But Worse Things Happen at Sea:  tsunamis up to three miles high would radiate away from the impact, and though they’d become lower within a hundred miles, they’d rear up again in coastal waters at least to the thousand-foot height seen in Deep Impact.  The pressure of the sea water outside would push the half-molten ringwall into the crater, and eventually, it would quench the rising magma;  but not before huge amounts of water vapour, solid matter and energy had been released into the atmosphere, creating a storm which would cover at least an entire hemisphere while dust blanketed the whole planet.  [J.E. Enever, ‘Giant Meteor Impact’, Analog, March 1966.   The article had a cover by Chesley Bonestell showing an airliner caught in the winds drawing it into the firestorm.  When Dr. Asimov revised ‘The Rocks of Damocles’  (‘Updating the Asteroids’, Fantasy & Science Fiction, August 1974), the Bonestell cover was a counterpart showing a cruise liner, on fire, borne on the crest of a tsunami 30 miles from the rim, with the air blast following and molten ejecta plunging around it.]  
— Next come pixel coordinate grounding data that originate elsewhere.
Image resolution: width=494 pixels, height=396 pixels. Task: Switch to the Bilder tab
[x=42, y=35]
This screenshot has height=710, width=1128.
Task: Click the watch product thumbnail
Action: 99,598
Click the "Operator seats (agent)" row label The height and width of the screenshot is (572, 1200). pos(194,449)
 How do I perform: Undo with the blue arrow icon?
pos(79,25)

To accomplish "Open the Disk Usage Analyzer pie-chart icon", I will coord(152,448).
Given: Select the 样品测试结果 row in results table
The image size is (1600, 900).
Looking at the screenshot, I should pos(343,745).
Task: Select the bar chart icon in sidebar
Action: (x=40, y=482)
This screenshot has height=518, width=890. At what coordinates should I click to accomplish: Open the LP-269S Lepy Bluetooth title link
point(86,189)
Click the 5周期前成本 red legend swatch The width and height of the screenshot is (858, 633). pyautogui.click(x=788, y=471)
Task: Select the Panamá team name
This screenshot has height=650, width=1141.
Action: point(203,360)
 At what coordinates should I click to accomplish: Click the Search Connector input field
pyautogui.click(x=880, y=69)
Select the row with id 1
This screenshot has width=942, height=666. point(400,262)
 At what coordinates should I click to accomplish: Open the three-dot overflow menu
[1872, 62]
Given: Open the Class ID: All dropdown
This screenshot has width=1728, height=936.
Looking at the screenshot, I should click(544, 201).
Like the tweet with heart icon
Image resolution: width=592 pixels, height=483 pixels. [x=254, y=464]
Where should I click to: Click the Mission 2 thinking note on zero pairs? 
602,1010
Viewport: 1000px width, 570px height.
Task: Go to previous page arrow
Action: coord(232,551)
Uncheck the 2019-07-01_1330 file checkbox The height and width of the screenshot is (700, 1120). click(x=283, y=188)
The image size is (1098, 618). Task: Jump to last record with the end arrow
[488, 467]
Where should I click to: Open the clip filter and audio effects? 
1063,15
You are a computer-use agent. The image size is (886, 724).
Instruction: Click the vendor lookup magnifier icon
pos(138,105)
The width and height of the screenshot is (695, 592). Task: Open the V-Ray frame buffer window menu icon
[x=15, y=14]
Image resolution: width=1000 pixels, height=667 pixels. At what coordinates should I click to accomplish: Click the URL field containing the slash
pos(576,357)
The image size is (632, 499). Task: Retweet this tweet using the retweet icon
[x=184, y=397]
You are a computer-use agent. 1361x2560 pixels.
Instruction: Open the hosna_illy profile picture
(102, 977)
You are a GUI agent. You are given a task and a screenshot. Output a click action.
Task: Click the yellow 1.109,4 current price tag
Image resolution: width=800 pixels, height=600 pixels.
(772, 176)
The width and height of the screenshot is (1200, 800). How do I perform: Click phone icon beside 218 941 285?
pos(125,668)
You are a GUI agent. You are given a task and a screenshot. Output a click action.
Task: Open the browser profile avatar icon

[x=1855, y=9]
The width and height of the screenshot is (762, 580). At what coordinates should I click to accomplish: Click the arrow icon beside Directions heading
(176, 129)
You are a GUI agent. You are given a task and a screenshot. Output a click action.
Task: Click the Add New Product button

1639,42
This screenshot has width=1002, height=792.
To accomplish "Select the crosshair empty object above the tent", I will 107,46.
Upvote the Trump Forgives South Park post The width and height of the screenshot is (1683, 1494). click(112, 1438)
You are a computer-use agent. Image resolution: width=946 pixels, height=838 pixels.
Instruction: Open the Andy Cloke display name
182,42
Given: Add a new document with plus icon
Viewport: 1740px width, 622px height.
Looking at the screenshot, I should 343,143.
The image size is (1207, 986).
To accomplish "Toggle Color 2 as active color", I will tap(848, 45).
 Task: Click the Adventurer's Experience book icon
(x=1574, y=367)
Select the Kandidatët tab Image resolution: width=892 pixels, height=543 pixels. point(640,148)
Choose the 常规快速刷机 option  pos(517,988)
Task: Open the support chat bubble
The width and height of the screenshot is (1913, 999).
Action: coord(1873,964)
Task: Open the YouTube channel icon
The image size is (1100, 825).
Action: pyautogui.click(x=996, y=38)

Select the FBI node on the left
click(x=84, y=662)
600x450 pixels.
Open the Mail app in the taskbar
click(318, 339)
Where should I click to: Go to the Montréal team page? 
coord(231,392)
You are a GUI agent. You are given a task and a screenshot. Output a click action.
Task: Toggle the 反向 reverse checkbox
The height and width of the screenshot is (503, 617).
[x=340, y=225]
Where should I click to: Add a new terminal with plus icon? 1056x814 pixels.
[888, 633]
Chix-scale tsunami_by_binouse49-d41sozs binouse49deviantart

A comet nucleus ten miles across, or an asteroid eight miles across, would be as bad as the Chicxulub impact 65 million years ago which not only wiped out the dinosaurs, but made 90% of all species extinct.  We don’t yet know whether that object was an asteroid or a comet, but if it was a comet, it was no larger than Halley’s, with a nucleus about ten miles across.  The shockwave of its impact threw everything on Earth that wasn’t rooted to the ground ten feet up in the air.  Our tiny mammalian ancestors fell unharmed and scuttled away, but the dinosaurs broke every bone in their bodies.  Twenty minutes after the impact, the rain of molten ejecta had killed every living thing in North America;  the mile-high tsunami had barely started across the Atlantic, and the pyroclastic flow riding on the air-blast was still blasting through Central America, but within the hour everything on the land surface of the Earth would be ablaze as the ejecta enveloped the planet.  The crater was punched right through the crust into the magma, and as the magma rose, it met the sea falling in from above and vaporised it.  The sea won, as it always does, but not before so much vapour and energy had been pumped into the atmosphere that the storm covered a hemisphere and the darkness was total worldwide for two years, during which the acid rain came down everywhere.   90% of all living species went extinct;  but the little mammals in the burrows lived, because they could hibernate, they were nocturnal, and there was lots of carrion above ground to sustain them.

The Chicxulub impact may have been one of a series, and there have been many other destructive events before and since.   Two within the last million years, both on land, coincided with reversal of the Earth’s magnetic field, and the late Carl Sagan suggested that was no coincidence.  Since the crater of a large impact would punch right through the Earth’s crust, maybe the shockwaves radiating into the interior disrupt the currents which generate the magnetic field, and it’s a 50-50 chance which way ‘up’ it will regenerate.  It would explain why the Great Dyings of marine species in Earth’s history seem to coincide with magnetic field reversals, although it’s not obvious why they would be affected by such results as temporary thinning of the ozone layer.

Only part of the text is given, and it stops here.